Stored data entries
● ● ●
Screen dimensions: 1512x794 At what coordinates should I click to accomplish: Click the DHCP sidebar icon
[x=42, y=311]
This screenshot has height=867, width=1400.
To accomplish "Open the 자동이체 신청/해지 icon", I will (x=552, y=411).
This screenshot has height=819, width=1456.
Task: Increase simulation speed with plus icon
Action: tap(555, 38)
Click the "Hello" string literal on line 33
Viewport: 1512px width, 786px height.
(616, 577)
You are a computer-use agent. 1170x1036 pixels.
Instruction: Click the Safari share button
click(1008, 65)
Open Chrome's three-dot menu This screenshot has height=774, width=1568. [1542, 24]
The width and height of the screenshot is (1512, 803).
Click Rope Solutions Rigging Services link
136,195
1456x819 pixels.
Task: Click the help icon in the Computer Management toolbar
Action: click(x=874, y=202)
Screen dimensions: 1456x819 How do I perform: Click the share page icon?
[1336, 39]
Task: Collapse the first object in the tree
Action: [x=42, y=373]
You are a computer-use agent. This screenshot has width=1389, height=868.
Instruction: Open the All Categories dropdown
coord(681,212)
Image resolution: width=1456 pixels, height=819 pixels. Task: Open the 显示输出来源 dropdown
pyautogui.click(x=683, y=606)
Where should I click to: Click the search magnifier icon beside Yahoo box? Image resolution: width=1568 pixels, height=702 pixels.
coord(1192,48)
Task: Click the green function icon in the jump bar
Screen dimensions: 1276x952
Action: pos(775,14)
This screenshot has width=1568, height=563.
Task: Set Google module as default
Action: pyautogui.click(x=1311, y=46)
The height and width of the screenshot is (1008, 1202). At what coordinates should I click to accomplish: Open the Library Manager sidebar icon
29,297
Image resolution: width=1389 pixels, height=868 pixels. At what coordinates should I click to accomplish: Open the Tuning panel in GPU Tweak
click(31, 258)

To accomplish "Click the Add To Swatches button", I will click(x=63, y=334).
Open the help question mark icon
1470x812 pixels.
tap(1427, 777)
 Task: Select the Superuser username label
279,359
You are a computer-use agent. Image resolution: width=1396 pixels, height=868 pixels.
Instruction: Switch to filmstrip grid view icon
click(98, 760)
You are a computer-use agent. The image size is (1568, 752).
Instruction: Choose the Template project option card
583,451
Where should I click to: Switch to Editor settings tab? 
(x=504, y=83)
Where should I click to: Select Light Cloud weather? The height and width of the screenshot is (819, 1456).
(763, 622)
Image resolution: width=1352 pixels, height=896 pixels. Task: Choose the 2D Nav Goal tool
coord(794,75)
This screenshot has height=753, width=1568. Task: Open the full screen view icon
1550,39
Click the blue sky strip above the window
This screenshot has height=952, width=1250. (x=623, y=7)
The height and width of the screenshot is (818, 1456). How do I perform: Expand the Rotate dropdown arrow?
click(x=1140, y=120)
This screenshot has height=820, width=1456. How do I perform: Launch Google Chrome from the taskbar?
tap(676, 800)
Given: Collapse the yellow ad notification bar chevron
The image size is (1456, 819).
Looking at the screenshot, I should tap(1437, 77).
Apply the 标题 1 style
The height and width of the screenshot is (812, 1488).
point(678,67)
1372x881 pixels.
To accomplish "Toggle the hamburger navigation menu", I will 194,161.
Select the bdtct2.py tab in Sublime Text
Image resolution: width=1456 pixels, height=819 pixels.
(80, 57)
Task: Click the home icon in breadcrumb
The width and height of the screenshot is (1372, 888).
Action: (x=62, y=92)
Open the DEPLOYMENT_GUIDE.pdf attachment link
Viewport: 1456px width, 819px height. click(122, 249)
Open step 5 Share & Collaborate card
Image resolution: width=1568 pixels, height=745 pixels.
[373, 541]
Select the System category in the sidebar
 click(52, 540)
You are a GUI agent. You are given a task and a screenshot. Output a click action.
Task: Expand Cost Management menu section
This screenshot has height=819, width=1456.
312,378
● ● ●
Report, for the data above, every line in which the string "agent" appears.

You are a computer-use agent. 1170x1036 pixels.
You are a computer-use agent. This screenshot has width=1389, height=868.
You are a computer-use agent. Image resolution: width=1396 pixels, height=868 pixels.
You are a computer-use agent. The image size is (1568, 752).
You are a GUI agent. You are given a task and a screenshot. Output a click action.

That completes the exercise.